■ APPLY WHAT YOU READ
(1) In the text on Regulatory Robot 2.0, rewrite the paragraph beginning "Regulatory Robot 2.0 is an online form" as a bulleted list that keeps its main facts.
(2) According to the text on Regulatory Robot 2.0, what does the CPSC say will happen to the information entered and the report produced?

■ PAGE EXTRACT
Before developing a new gadget or agreeing to distribute or sell a new toy, businesses must understand whether their product is subject to mandatory product specifications, testing regimes, or certifications. And when a company gets word that a product in development or in commerce has a potential product safety issue, the business needs to know what rules apply. The CPSC’s new tool, Regulatory Robot 2.0, is a good starting point, but businesses should still seek the advice of product safety counsel to understand how to apply the rules to a given product, to fully appreciate the business risks associated with making, distributing and selling consumer products, and to develop pro-active product safety programs and recall plans.

Regulatory Robot 2.0 is an online form available at https://business.cpsc.gov/robot/ that produces a list of potentially applicable federal product safety requirements based on information entered by the business about a product. For example, the report may inform the business of the following: whether the product requires third-party testing; whether the product must meet certain size thresholds (e.g., small-part regulations for children’s toys); whether the product is subject to lead-content requirements; whether certificates of conformity or particular labeling are required; or if the product is subject to dozens of other federal requirements. The report can be printed as a PDF once prepared. According to the CPSC, the information entered and the report produced will not be maintained by the CPSC.

Businesses considering using Regulatory Robot 2.0 should keep a few things in mind:

  1. The utility of the report is necessarily limited by the user’s ability to interpret and apply the legal regulations to a given product.
  2. CPSC regulations, guidance and applicable case law change from time to time, so the results may not reflect the most current law.
  3. The CPSC report does not constitute an opinion from a regulatory agency and cannot be cited as a defense if a company fails to comply with federal product-safety rules.

■ THE DATA
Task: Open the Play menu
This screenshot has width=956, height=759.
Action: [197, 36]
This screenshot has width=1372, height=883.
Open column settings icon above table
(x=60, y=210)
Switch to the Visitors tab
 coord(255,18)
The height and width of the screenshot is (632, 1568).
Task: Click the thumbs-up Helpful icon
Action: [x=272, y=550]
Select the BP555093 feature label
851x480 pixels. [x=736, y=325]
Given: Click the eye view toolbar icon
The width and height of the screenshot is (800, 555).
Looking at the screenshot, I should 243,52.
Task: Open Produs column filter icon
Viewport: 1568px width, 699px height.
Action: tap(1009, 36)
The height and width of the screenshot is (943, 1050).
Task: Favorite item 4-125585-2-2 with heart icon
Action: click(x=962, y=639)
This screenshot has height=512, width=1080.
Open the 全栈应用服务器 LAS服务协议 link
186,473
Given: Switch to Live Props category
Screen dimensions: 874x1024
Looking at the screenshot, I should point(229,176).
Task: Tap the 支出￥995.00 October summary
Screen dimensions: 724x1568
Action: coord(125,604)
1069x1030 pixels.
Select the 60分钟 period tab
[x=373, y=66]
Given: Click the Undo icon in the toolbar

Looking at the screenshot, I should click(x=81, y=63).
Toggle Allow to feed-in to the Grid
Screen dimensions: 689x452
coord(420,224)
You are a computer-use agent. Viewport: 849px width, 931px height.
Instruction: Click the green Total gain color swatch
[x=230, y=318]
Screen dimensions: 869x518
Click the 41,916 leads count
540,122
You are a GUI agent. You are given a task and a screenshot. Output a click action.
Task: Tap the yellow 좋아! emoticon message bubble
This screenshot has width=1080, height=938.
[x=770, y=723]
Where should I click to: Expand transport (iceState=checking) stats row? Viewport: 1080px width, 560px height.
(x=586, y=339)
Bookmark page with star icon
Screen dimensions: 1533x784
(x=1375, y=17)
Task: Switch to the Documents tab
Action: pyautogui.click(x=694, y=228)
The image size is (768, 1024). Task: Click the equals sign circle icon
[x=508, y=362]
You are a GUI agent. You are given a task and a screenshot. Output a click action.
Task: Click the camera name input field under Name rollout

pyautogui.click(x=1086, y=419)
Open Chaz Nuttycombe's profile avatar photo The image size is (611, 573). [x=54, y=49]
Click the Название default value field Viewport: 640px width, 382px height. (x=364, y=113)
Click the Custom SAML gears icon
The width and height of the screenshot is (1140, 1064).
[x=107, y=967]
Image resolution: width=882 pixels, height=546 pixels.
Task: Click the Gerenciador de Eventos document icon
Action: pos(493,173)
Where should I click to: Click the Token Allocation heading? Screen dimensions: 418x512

■ SOLUTIONS TO THE EXERCISE
(1)
- Regulatory Robot 2.0 is an online form at https://business.cpsc.gov/robot/.
- From product information that a business enters, it produces a list of federal product safety requirements that may apply.
- The report may indicate whether the product:
  - requires third-party testing
  - must meet certain size thresholds, such as small-part regulations for children's toys
  - is subject to lead-content requirements
  - requires certificates of conformity or particular labeling
  - is subject to dozens of other federal requirements
- Once prepared, the report can be printed as a PDF.
- According to the CPSC, it will not maintain the information entered or the report produced.

(2) The CPSC will not maintain them.